We can’t even use the excuse that songs early in the running order do worse than those later on, as the frankly dreadful dirge that was the Romanian entry were first on and they got three times the votes we did. Spain – with an unmemorable and frankly dull song, sung by someone with a ridiculous wig – did substantially better than us.

Then there’s the matter of that this is a song contest not a spectacle contest. Ours was one of the few entries even to have a band on stage. For the rest it was dancing, costume changes and, for some unknown reason, ice skating. What does this have to do with music?

Location, Location, Location

Of course, we can’t deny that location plays a part in the voting. Whilst Russia did pick up votes from across the Eurovision community, almost all their big scores were from the east. Let’s not witter on about “oh they only vote for their neighbours” – it’s a cultural thing. I’ve been to Russia, and I’ve heard the music on their local radio stations, and frankly it’s a world away from what you hear in Western Europe. And that clearly is reflected in the votes they received.

Of course there have always been musical differences in the Eurovision area. We can’t deny it. And therein the problem. Eurovision has grown – the musical differences between countries too varied. We’re talking about an event that now stretches from Iceland in the Atlantic, to the furthest tip of Asia and the Pacific. Whilst we’re all part of one global community, we all have differences to and musical taste is one of them.

Time for action

Frankly something now has to be done, because for my mind, if you’re going to enter a song contest, you’ve got to have a chance of winning. And no one in the west now has a chance of winning. I’ve denied it in the past, but the evidence is now damming. Look at the results for the last few years – it’s obvious. This year, just one country from the west came in the top 12.

Dataset excerpt -

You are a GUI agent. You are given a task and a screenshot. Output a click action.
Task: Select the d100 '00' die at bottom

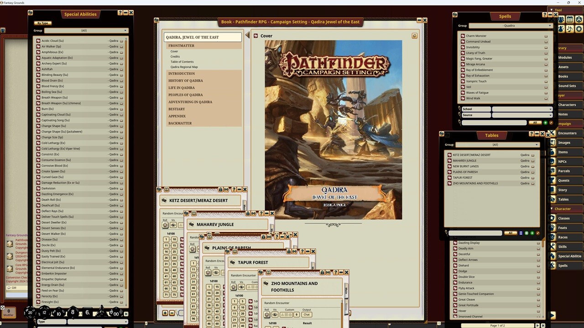116,314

Problem to work on -
Reproduce the Eurovision commentary word for word, everything from "We can’t even" down to "do with music?".

Task response -
We can’t even use the excuse that songs early in the running order do worse than those later on, as the frankly dreadful dirge that was the Romanian entry were first on and they got three times the votes we did. Spain – with an unmemorable and frankly dull song, sung by someone with a ridiculous wig – did substantially better than us.

Then there’s the matter of that this is a song contest not a spectacle contest. Ours was one of the few entries even to have a band on stage. For the rest it was dancing, costume changes and, for some unknown reason, ice skating. What does this have to do with music?